28 so Messiah also, having been offered once to bear, carry the sins of many, will appear a second time for salvation without reference to, separation from sin [ref. Num. 19:13], to those who look for, eagerly await Him.
“Messiah also, having been offered once” Just as the life of a human being ends in death (of the body) once, so too the death of Messiah occurs once in order to carry upon Himself the sin and death of many, and produces eternal life as a result.
“to carry the sins of many” This is a quote from Isaiah 53:12, and is part of a Messianic prophecy spanning Isaiah 52:13-53:12. It is also alluded to in Mark 10:45 and a different portion of it is quoted in Acts 8:32-35.
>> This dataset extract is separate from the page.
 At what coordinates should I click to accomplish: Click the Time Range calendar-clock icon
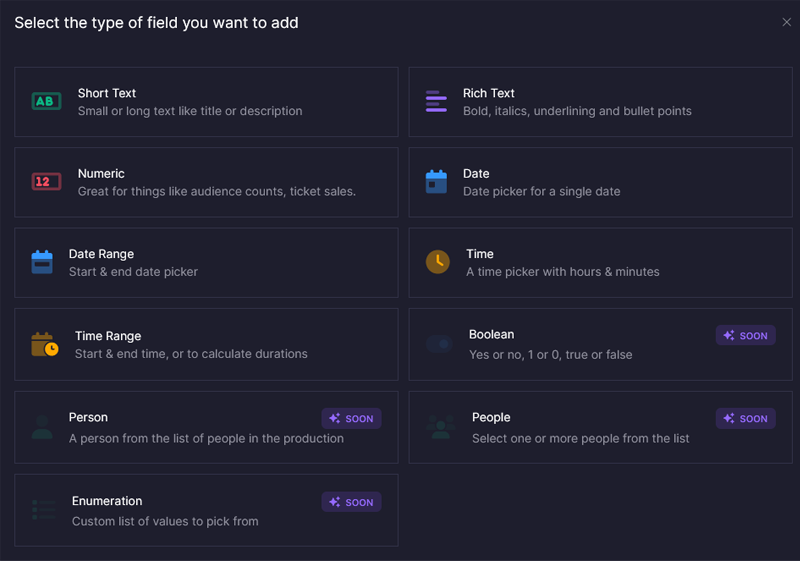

Notice that Messiah carries the sins of many, not all. God Who is all-knowing seeing the end from the beginning, sent Messiah to atone for all who would receive Him. The sins of the willfully unrepentant remain unatoned and thus, they will suffer the just punishment for their sins eternally as the antithesis to eternal living (Hebrews 6:2; Daniel 12:2; Mark 9:44-48; John 5:29; Matthew 25:41, 46; 2 Thessalonians 1:9; Revelation 20:10).
“will appear a second time for salvation without reference to, separation from sin [ref. Num. 19:13],” His second coming does not address the issue of sin, which has already been solved in His death and resurrection. Rather His second coming brings the fullness of the promise of eternal life made manifest in the new heavens and new earth for all who have received Him and been reconciled to God in right relationship.
That Messiah will return is certain (Mark 13:24-27; 2 Timothy 4:8; Titus 2:13; 1 Thessalonians 4:13-17).
“to those who look for, eagerly await Him.” With regard to the first century Jewish believers who are the recipients of this work, they are to await Yeshua just as the people of Israel awaited the return of the high priest from the holy of holies on Yom Kippur. The distinction of “those who look for and eagerly await Him” is important. The writer has already addressed the issue of disobedience and those Israelites who failed to enter God’s rest (Heb. 4), now he gives a gentle reminder to his hearers, admonishing them to remain focussed on Yeshua and His promised return.
Rav Shaul teaches rightly that not all ethnic-religious Jews are truly Jewish in soul, that is, not all ethnic-religious Jews have chosen to receive Yeshua’s redemptive work (Romans 9:6). Rav Shaul’s writing on this matter specifically refers to Jews (ethnic) and does not refer to the spiritual condition of non-Jews (as some foolishly misinterpret). As I’ve said on many occasions, the context of Romans 9 relates to Jews who are Messiah followers (true Israelites), and Jews who are ethnically Israel but are not Messiah followers. All examples given in Romans 9 relate to Jews, Gentiles are not mentioned in relation to the inward spiritual condition of a Jew. Therefore, it is utter nonsense for a Gentile to call himself a “spiritual Jew”. The only “Spiritual Jew” is an “ethnic Jew”, given that “Jew”, and “Israel” are ethnic nouns describing the descendants of Jacob (they are never used in Scripture to describe Gentiles, physically, spiritually or otherwise). As I have said many times, a Gentile calling himself a “Spiritual Jew” is comparable to a Briton calling himself a “Spiritual Navajo”. The same applies to a Church that claims to be Spiritual Israel. That Church is apostate.
By way of Hebrews 9:28 being applied as a universal principle, applicable to all who truly believe: as disciples of Yeshua our faith is an ongoing walk of looking to Him, hoping in Him, eagerly awaiting Him. He is present and returning, and in Him we have returned to the eternal present.